Aufgabenbeschreibung:
Entnimm den Zeigedaten für Ziele die Zeilen vom Anfang bis einschließlich der Zeile mit „[x=399, y=123]“ und gib sie unverändert wieder.

[Zeigedaten für Ziele]

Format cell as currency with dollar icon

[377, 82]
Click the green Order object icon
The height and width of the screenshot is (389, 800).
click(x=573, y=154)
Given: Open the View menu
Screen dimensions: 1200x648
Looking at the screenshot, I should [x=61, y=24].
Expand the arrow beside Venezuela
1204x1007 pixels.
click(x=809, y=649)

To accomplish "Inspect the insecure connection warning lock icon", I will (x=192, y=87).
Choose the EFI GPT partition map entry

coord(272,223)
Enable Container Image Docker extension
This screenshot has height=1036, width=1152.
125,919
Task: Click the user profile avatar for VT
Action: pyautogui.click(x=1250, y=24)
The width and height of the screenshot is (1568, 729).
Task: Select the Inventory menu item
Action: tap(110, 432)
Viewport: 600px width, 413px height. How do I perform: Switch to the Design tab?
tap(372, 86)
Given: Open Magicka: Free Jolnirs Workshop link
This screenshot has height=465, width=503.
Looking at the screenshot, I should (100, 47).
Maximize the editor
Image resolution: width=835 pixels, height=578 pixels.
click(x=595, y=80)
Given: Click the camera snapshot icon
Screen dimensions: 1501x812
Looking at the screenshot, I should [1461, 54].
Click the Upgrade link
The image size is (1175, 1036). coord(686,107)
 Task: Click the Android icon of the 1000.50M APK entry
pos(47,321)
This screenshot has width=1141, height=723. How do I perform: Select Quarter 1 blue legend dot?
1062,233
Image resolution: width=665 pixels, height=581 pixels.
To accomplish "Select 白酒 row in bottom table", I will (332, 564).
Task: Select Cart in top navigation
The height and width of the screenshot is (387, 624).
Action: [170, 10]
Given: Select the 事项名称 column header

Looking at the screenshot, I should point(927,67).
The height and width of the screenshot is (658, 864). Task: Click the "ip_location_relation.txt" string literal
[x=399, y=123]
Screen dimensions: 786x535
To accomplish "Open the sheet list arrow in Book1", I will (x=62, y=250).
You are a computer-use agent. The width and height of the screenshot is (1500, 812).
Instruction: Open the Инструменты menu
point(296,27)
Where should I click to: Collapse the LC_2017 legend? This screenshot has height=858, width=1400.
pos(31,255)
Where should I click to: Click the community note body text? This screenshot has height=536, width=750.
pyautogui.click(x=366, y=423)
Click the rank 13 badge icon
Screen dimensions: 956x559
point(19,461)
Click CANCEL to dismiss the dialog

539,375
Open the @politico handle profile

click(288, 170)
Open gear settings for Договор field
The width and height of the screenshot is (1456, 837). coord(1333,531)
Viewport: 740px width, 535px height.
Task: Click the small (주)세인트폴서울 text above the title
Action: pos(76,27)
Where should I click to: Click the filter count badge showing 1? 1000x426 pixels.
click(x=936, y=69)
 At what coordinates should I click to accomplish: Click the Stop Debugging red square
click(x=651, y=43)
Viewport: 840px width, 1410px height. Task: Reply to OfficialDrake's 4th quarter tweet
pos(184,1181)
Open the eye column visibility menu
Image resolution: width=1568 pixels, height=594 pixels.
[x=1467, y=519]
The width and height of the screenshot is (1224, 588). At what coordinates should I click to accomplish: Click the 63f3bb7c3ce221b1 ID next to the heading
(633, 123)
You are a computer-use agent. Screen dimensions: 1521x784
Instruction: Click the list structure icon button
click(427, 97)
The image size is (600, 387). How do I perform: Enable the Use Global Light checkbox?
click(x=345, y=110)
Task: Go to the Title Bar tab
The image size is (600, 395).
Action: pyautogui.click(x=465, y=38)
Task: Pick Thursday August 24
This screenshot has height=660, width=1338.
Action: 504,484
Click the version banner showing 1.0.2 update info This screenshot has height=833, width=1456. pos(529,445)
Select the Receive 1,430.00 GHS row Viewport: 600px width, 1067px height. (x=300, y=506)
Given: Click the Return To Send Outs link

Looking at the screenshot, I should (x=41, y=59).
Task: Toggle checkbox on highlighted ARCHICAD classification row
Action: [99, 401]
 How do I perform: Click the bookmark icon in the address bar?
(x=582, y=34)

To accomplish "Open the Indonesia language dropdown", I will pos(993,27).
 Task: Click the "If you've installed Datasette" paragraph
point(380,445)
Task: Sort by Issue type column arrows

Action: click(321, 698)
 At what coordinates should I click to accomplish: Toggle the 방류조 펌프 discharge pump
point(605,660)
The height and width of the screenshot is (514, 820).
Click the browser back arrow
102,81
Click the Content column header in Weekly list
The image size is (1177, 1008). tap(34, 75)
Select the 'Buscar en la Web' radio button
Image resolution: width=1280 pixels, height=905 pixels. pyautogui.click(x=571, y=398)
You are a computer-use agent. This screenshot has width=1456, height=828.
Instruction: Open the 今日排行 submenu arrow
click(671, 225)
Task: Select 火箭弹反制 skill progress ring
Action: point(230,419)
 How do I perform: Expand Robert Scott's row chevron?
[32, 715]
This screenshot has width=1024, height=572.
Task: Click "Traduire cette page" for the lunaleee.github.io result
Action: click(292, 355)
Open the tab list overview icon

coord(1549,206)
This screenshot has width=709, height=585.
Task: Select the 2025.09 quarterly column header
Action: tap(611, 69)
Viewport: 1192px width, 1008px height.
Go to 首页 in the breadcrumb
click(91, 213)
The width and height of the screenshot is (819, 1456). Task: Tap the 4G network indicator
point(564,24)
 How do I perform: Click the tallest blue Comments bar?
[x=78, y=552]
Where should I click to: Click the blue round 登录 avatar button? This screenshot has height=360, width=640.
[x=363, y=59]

Lösung der Aufgabe:
Format cell as currency with dollar icon

[377, 82]
Click the green Order object icon
The height and width of the screenshot is (389, 800).
click(x=573, y=154)
Given: Open the View menu
Screen dimensions: 1200x648
Looking at the screenshot, I should [x=61, y=24].
Expand the arrow beside Venezuela
1204x1007 pixels.
click(x=809, y=649)

To accomplish "Inspect the insecure connection warning lock icon", I will (x=192, y=87).
Choose the EFI GPT partition map entry

coord(272,223)
Enable Container Image Docker extension
This screenshot has height=1036, width=1152.
125,919
Task: Click the user profile avatar for VT
Action: pyautogui.click(x=1250, y=24)
The width and height of the screenshot is (1568, 729).
Task: Select the Inventory menu item
Action: tap(110, 432)
Viewport: 600px width, 413px height. How do I perform: Switch to the Design tab?
tap(372, 86)
Given: Open Magicka: Free Jolnirs Workshop link
This screenshot has height=465, width=503.
Looking at the screenshot, I should (100, 47).
Maximize the editor
Image resolution: width=835 pixels, height=578 pixels.
click(x=595, y=80)
Given: Click the camera snapshot icon
Screen dimensions: 1501x812
Looking at the screenshot, I should [1461, 54].
Click the Upgrade link
The image size is (1175, 1036). coord(686,107)
 Task: Click the Android icon of the 1000.50M APK entry
pos(47,321)
This screenshot has width=1141, height=723. How do I perform: Select Quarter 1 blue legend dot?
1062,233
Image resolution: width=665 pixels, height=581 pixels.
To accomplish "Select 白酒 row in bottom table", I will (332, 564).
Task: Select Cart in top navigation
The height and width of the screenshot is (387, 624).
Action: [170, 10]
Given: Select the 事项名称 column header

Looking at the screenshot, I should point(927,67).
The height and width of the screenshot is (658, 864). Task: Click the "ip_location_relation.txt" string literal
[x=399, y=123]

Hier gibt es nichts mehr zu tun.